Task details
Each line below that carries the string "computer" must appear in the answer.

◆ ◆ ◆

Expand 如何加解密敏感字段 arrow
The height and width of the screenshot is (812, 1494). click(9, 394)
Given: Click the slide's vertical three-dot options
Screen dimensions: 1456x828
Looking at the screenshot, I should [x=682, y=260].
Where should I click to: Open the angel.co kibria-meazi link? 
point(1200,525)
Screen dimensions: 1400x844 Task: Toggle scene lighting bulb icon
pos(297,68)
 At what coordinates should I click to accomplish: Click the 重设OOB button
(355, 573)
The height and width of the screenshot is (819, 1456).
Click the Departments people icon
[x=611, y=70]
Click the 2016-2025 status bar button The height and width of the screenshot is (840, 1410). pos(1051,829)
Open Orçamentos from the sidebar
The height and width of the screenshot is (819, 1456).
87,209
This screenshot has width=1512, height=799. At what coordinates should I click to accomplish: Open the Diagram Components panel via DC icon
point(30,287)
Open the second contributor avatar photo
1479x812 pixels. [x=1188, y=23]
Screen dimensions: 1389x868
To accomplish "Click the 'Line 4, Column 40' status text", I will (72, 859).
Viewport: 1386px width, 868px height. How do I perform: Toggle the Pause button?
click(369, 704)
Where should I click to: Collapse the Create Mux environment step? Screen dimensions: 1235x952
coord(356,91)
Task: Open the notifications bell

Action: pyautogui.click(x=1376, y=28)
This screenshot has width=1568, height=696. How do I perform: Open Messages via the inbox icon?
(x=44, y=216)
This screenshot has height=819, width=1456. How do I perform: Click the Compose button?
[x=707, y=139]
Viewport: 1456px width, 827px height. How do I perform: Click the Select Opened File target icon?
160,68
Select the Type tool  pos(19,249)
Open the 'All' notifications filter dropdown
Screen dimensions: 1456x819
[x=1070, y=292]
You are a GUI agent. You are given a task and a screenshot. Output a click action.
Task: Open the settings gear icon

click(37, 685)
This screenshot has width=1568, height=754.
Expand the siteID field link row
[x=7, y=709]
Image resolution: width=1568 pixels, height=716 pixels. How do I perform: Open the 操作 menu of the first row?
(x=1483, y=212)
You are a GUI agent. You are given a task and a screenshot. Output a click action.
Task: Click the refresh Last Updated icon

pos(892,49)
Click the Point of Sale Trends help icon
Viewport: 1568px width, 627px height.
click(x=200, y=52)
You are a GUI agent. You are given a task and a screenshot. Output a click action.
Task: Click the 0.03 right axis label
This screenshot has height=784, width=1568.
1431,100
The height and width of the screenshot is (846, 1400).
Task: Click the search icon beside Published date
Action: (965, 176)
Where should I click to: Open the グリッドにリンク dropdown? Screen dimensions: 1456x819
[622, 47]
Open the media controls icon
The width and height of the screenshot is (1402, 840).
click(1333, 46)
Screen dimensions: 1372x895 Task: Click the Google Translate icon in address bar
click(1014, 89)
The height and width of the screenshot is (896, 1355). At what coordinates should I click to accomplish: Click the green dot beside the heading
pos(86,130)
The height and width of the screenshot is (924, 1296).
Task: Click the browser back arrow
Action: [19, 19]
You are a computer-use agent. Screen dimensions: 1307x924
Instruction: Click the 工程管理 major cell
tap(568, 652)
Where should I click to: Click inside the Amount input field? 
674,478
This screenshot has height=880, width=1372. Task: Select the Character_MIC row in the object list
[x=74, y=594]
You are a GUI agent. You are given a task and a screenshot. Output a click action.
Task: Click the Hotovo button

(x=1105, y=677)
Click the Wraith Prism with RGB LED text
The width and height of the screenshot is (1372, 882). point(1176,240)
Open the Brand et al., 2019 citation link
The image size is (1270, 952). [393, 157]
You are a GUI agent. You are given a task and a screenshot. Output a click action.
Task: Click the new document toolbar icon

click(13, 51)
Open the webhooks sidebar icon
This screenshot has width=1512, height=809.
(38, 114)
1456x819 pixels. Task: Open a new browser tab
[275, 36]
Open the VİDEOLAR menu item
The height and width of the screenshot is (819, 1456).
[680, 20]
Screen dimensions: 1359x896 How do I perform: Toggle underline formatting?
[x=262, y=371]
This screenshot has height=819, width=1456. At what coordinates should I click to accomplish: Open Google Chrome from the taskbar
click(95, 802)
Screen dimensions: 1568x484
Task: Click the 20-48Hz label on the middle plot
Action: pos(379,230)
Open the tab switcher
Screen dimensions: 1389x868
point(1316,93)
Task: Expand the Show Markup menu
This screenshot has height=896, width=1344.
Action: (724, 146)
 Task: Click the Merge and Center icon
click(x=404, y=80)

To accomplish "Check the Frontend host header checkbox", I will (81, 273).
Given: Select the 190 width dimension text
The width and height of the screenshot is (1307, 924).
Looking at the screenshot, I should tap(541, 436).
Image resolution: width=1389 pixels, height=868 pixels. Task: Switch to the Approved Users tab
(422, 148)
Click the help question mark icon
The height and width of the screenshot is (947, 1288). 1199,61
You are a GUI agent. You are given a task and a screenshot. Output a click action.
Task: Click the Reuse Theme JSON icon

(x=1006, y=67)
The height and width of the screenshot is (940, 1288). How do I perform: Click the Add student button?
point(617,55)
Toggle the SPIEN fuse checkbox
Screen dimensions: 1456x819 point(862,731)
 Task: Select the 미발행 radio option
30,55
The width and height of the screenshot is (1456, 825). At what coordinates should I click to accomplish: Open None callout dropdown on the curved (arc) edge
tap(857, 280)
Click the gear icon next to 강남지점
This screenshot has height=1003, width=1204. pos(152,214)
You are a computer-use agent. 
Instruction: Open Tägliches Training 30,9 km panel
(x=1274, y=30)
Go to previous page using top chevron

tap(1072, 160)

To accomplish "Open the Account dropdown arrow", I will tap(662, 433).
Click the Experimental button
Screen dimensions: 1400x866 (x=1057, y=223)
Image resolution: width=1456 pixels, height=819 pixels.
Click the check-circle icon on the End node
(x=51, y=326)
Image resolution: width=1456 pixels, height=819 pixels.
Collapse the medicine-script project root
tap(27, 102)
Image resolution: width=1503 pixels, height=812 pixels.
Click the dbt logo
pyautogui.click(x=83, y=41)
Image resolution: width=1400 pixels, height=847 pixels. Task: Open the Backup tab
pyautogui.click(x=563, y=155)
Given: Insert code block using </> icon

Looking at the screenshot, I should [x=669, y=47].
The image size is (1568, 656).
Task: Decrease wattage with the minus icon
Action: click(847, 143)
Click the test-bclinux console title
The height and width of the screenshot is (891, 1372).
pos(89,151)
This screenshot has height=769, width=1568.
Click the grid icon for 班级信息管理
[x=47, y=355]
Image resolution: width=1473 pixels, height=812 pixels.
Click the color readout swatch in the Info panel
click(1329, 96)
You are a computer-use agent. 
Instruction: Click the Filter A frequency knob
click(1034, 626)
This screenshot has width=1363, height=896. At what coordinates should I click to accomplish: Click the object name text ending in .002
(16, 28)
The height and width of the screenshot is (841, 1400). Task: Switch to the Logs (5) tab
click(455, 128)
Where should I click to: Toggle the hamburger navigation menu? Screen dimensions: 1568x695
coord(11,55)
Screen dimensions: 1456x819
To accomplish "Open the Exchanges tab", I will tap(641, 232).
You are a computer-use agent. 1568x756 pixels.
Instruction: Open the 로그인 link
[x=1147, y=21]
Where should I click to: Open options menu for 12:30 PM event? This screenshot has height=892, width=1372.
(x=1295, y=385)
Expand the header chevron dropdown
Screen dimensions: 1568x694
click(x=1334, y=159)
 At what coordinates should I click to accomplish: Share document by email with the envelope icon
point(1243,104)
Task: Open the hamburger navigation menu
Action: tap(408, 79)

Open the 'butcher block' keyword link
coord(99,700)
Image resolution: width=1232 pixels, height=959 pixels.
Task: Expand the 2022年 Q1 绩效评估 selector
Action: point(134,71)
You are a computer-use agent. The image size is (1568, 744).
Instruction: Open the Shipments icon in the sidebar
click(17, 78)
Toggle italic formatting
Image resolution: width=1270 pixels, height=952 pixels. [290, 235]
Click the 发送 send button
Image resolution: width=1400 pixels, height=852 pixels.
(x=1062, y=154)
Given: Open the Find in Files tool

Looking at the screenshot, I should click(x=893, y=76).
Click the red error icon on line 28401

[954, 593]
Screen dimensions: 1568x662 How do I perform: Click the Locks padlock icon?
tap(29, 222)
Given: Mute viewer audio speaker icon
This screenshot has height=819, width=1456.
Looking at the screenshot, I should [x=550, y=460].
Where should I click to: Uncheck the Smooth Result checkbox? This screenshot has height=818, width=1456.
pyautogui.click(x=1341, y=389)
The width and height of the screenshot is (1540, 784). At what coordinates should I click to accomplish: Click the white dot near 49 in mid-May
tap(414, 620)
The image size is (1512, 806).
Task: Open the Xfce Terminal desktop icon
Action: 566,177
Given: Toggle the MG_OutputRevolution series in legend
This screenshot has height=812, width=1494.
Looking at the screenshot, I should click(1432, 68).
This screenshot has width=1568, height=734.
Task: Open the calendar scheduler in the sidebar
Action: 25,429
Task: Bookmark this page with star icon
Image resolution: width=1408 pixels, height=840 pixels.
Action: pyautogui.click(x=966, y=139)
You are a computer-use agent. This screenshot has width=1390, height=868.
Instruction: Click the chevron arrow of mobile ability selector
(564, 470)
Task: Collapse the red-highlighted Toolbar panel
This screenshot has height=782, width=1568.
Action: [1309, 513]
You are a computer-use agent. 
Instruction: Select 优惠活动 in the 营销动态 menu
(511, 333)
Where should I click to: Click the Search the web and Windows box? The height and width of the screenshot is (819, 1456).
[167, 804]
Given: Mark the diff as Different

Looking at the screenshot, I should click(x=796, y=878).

◆ ◆ ◆

Output for this task
You are a computer-use agent. Screen dimensions: 1307x924
You are a computer-use agent. 
You are a computer-use agent. 
You are a computer-use agent. 1568x756 pixels.
You are a computer-use agent. The image size is (1568, 744).
You are a computer-use agent. This screenshot has width=1390, height=868.
You are a computer-use agent. 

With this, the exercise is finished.